UC Berkeley CS 182 Final Project

Primary LanguagePython

Final Project for CS 182

Vision: Training a robust image classifier

  • Various approaches to prevent overfitting
  • Dataset augmentation
  • Domain randomization

Training dataset: Tiny-ImageNet Dataset

  • Tiny ImageNet dataset is a subset of ImageNet. Instead of 100 classes, Tiny ImageNet only has 200 classes. There are about 100k images in the dataset.


  • Note that the code was using CUDA 10.1 and a Tesla V100 GPU. If there is no CUDA device available, default CPU option will be used, albeit slow.
  • Requirements: Install all the dependencies via pip3 install -r requirements.txt
  • Start Training: python train_resnet.py

Dataset Preparation

  • The format of the original validation dataset is different than the training dataset. To format the validation dataset into the correct way, please run: python val_format.py This script extracts all the subfolders in the images folder and take them out of the subdirectories so that each subdirectory now is treated as a class, and can be passed into ImageFolder processor provided by PyTorch.
  • The dataset extraction step is essentially done in tiny_loader.py. The gist is to make use of PyTorch's built-in ImageFolder, which takes a directory of directories and treat each sub-directory as the label of images in it.

Training Details

  • We compare ResNet 101 with ResNet 50. The classifier's backbone is a ResNet-50 architecture. I compared my implementation with PyTorch's official implementation, and there wasn't much difference.
  • After 200 epochs, I modified the last FC layer of the network and added Dropout. Then I train for another 200 epochs.
  • I also wrote a learning rate scheduler. The learning rate of the network decays by a factor of 0.5 each 10 epochs in the first 200 epochs, and then decays by a factor of 0.7 each 20 epochs in the second 200 epochs.
  • The training script also saves the model periodically:
    • I save the model very 10 epochs. The code that achieves that is:
    if save_e % 10 == 0:
        print('saving models for epoch ' + str(save_e))
        torch.save({'epoch': epoch,
                    'model_state_dict': net50.state_dict(),
                    'optimizer_state_dict': optimizer.state_dict()
                   }, 'resnet_epoch_' + str(epoch + 1) + '.pth')
        print('model saved')
  • I also save the training accuracy, training loss, validation accuracy, and validation loss in 4 NumPy arrays. They can be used later to plot the training process. You can optionally set up a TensorBoard to monitor the training process in real time, although more difficult.

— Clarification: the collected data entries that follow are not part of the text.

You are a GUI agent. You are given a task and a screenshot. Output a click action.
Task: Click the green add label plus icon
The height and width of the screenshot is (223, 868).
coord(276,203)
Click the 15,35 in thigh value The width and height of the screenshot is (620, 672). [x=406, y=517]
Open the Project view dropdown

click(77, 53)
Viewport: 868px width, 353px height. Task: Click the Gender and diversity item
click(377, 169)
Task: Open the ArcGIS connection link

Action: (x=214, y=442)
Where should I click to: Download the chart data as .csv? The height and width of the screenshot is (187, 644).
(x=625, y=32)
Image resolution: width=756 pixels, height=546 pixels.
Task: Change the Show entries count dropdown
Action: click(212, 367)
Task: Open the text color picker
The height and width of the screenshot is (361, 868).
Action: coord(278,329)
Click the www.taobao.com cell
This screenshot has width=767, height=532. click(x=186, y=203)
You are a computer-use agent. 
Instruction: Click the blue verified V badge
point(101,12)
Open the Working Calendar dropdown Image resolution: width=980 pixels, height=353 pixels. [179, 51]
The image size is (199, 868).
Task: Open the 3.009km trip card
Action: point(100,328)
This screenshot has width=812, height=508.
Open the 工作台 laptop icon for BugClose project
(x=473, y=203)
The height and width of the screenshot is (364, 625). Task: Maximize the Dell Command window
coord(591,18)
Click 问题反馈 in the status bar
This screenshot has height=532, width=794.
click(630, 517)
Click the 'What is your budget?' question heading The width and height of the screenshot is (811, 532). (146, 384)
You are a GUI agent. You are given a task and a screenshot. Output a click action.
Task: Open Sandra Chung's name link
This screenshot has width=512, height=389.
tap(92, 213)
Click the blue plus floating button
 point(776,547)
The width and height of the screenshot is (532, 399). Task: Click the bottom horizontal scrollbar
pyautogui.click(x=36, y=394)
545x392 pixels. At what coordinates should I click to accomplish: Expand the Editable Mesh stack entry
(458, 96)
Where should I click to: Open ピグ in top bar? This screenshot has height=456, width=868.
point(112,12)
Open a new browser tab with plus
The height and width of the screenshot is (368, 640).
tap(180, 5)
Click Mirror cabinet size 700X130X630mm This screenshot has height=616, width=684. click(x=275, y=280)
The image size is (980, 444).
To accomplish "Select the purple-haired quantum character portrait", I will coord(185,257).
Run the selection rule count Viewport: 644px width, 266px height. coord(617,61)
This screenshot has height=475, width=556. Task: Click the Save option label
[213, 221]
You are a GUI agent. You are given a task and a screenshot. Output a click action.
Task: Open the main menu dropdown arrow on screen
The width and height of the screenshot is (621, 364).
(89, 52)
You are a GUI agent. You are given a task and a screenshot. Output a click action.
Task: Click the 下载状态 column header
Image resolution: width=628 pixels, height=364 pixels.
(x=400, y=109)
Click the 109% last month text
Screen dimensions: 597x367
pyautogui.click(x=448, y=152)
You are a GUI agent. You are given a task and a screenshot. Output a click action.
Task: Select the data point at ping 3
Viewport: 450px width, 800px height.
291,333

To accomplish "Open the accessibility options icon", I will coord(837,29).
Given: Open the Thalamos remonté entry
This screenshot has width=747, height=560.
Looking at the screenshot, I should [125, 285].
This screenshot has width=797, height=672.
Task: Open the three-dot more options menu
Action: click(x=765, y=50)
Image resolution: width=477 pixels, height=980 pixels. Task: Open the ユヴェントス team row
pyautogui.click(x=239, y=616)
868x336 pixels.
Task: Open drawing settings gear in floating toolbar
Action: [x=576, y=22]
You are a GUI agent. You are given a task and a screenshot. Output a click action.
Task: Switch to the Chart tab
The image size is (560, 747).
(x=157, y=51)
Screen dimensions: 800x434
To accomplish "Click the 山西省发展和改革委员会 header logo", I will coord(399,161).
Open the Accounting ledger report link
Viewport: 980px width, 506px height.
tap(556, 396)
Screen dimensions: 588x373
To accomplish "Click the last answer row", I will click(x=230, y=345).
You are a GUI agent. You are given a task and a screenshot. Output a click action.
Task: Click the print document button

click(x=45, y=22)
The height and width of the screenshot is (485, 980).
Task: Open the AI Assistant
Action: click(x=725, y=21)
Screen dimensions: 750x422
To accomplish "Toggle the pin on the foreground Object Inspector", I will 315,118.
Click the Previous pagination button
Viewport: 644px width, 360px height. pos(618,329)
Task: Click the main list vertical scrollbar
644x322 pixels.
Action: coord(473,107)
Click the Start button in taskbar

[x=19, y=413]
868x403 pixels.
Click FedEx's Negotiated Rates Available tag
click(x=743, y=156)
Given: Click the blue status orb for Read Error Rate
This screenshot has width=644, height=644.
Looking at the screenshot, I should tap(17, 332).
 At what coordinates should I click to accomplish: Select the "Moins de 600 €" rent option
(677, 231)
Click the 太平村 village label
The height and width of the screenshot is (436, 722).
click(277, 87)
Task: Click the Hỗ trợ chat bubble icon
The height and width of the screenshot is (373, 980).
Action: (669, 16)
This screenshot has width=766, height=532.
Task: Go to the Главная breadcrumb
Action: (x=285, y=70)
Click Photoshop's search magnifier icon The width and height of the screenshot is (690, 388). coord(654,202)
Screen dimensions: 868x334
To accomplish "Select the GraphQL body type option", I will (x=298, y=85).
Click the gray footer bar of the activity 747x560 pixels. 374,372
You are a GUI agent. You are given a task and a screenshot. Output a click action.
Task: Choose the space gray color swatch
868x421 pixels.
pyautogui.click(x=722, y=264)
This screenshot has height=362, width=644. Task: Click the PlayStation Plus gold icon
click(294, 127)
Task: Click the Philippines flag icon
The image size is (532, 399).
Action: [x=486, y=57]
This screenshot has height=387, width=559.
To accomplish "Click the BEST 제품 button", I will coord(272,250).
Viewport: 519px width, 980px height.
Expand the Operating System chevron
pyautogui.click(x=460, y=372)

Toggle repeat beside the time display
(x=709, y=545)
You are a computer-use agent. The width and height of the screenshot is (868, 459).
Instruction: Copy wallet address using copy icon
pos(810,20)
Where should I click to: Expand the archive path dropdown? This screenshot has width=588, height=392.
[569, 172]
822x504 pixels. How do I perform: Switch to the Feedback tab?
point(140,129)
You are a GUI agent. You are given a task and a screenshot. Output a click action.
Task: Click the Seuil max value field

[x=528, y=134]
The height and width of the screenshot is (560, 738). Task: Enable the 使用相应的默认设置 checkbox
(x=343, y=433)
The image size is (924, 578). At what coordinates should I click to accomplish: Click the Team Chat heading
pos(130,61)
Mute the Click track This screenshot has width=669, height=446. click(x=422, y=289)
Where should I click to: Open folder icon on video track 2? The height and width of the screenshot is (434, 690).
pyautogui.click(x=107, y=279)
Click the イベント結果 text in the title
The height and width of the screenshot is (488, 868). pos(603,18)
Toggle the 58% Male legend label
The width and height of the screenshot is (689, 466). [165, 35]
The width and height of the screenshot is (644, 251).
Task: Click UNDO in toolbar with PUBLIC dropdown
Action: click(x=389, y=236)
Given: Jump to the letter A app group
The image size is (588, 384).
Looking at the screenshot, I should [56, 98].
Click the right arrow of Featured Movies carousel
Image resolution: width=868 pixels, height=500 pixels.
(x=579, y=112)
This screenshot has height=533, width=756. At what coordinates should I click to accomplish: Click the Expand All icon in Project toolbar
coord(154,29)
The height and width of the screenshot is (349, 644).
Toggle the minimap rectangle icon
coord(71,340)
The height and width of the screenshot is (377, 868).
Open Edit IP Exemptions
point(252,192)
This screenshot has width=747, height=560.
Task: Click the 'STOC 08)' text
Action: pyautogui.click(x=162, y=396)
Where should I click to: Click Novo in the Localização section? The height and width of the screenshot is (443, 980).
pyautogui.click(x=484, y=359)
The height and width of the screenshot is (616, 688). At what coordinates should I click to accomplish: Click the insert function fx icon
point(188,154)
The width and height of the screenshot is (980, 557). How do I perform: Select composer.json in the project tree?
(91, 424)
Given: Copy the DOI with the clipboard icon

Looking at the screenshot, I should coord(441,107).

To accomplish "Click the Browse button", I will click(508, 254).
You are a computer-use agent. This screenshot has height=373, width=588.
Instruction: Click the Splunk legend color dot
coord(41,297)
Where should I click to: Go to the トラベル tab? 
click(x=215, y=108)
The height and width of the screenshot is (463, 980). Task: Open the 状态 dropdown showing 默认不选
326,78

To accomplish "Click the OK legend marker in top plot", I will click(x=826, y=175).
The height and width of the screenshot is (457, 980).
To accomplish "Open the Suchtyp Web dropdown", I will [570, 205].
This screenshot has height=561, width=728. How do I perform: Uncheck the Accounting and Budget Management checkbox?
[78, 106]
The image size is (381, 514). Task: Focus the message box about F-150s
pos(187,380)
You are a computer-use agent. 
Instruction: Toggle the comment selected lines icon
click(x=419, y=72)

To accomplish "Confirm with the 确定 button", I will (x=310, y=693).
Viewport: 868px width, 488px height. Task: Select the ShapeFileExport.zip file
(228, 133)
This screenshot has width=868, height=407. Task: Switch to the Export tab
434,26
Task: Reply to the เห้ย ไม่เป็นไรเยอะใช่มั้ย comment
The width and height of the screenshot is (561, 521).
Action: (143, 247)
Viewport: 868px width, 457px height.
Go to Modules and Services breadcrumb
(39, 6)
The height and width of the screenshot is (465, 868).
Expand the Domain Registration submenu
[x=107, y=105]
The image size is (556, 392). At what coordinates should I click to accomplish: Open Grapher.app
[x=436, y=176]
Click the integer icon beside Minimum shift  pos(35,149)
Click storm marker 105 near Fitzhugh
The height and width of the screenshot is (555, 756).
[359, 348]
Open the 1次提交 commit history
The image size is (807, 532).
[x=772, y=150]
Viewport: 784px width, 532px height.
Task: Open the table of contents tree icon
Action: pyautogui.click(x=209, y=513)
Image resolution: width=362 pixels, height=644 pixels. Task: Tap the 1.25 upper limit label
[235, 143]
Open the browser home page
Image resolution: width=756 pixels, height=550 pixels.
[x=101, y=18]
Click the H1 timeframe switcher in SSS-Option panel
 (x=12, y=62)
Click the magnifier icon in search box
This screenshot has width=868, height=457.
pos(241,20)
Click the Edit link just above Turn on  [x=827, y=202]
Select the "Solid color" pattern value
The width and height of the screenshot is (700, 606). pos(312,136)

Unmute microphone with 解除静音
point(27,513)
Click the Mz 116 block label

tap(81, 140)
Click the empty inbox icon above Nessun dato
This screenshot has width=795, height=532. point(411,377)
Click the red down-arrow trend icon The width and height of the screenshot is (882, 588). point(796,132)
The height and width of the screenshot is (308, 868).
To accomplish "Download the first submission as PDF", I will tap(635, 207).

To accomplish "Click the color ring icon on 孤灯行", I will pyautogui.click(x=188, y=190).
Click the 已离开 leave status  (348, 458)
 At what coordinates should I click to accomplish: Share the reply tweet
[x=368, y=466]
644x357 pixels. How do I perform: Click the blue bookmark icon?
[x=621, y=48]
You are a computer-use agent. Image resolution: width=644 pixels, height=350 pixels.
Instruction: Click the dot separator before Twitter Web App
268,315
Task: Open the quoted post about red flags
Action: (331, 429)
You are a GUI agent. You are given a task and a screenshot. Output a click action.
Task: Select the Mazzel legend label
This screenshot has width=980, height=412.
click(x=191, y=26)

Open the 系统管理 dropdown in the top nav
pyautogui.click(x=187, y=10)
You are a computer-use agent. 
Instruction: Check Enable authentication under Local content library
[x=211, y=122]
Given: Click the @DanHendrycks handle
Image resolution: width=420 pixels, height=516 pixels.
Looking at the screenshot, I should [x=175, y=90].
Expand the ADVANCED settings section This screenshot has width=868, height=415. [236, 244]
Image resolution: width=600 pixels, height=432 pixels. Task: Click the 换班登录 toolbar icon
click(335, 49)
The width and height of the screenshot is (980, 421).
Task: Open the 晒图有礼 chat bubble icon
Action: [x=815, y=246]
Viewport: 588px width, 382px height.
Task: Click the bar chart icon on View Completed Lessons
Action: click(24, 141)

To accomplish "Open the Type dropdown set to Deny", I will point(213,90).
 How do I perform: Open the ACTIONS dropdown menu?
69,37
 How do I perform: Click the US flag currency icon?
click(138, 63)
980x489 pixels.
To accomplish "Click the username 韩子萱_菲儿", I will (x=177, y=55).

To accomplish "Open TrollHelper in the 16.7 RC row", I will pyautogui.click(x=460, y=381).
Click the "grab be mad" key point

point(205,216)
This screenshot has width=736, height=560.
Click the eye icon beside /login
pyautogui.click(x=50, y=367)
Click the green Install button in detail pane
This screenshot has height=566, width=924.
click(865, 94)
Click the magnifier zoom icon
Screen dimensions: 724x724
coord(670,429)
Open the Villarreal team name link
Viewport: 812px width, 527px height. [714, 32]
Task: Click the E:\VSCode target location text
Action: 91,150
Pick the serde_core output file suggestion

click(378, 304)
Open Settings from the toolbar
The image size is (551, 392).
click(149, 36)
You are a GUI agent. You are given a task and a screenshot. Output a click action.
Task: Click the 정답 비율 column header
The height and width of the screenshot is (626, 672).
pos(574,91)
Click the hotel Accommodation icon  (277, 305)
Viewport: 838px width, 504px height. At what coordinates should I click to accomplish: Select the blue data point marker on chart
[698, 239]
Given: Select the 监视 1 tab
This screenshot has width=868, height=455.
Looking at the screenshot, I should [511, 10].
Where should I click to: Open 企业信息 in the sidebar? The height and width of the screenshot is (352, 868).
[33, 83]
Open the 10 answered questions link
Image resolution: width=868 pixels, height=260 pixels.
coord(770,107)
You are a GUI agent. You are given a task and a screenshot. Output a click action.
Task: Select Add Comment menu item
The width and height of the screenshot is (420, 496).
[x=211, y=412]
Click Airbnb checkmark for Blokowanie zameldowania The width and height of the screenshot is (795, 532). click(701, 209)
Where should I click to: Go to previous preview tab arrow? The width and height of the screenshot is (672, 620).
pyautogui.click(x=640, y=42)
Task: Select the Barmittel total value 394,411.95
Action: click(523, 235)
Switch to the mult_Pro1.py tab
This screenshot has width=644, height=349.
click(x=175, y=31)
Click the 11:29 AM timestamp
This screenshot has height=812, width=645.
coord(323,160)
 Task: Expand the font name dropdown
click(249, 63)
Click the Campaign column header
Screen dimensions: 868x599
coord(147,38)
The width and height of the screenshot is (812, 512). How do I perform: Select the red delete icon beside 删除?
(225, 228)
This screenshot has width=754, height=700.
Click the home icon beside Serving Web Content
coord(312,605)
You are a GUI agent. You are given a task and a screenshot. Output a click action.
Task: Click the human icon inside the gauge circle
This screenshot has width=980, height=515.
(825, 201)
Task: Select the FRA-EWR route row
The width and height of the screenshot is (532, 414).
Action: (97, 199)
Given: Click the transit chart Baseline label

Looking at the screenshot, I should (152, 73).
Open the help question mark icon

Visualization and Interpretability

  • The project has several built-in methods to visualize and interpret the results of classification:
    • Class activation map (CAM): CAM is a covenient choice because batch normalizations are built in ResNet.
    • t-SNE: t-SNE makes visualization of the projected features. I used the off-the-shelf SKLEARN implementation and it is very slow. One run of t-SNE on the full training dataset takes about 50 minutes, and one run of t-SNE on the full validation dataset takes about 4 minutes.
    • Filters visualization: In the early stages of the network, it is possible to visualize the learned weights in the network. I wrote a script to extract the convolutional filters in the first layer, and visualize the filters as RGB images.

Generate classification csv file

  • Generate csv for test images to eval.csv by running
python gen_eval.py
  • Generate predictions of test images to eval_classified.csv by running
python test_submission_torch.py eval.csv